PROVIDED ENTRIES.
--- START ---

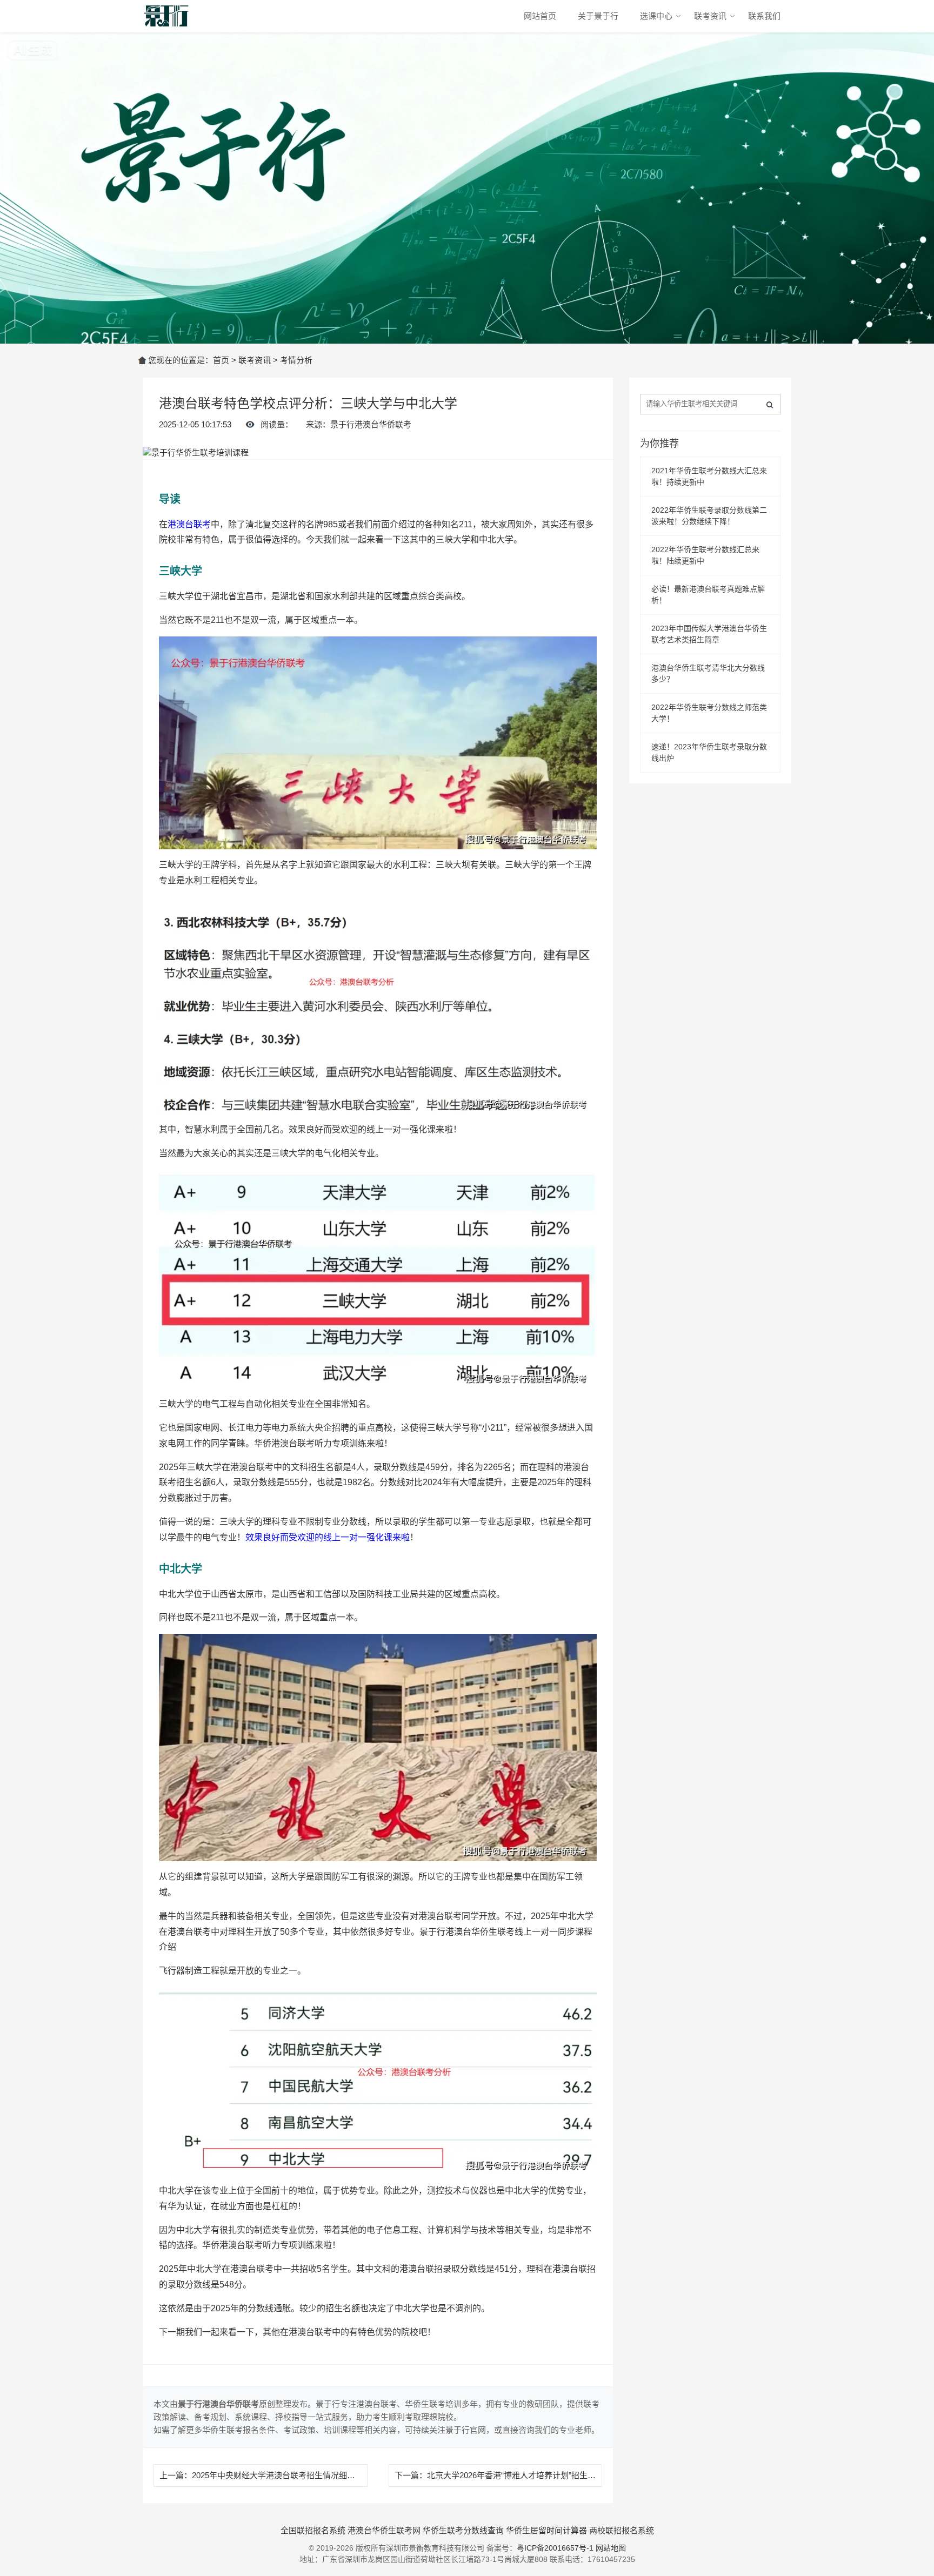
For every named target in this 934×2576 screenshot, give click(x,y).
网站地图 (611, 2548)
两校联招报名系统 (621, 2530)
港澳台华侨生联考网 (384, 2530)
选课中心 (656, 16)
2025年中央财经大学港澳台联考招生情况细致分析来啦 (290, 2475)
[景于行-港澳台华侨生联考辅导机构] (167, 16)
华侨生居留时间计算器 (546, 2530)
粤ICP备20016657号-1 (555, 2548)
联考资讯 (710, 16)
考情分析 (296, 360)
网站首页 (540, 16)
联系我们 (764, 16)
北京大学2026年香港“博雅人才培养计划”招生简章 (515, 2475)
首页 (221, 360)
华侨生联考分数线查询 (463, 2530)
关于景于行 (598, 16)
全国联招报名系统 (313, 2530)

--- END ---
--- START ---

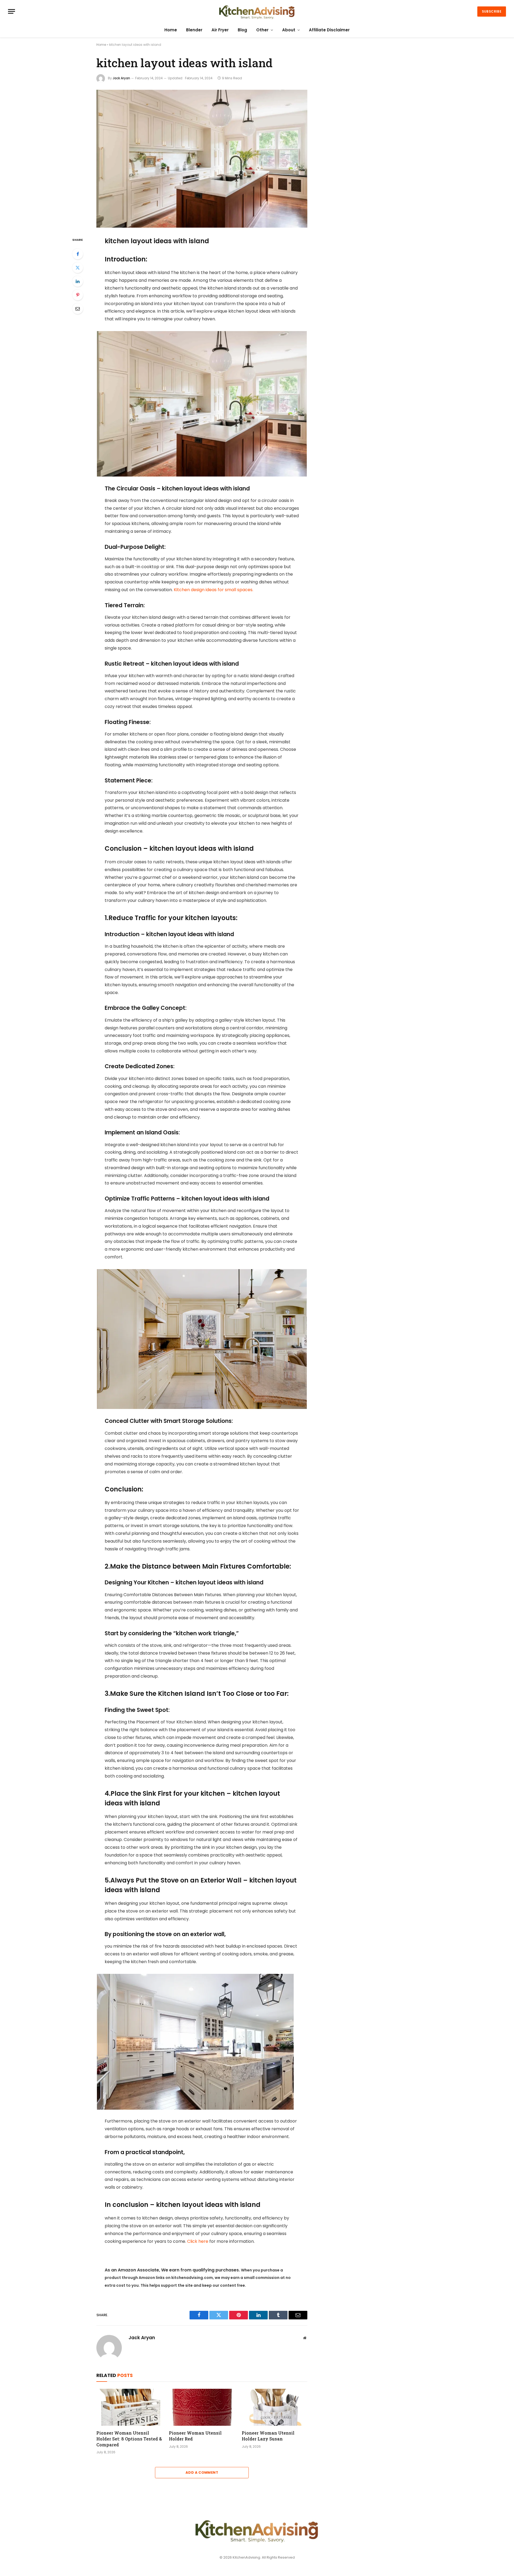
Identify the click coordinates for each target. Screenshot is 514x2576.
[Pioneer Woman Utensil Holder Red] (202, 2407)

--- END ---

AIM OF THE TASK. If a line in the records contains the string "target", include it in the count; report that count alone.

TASK RESULT. 2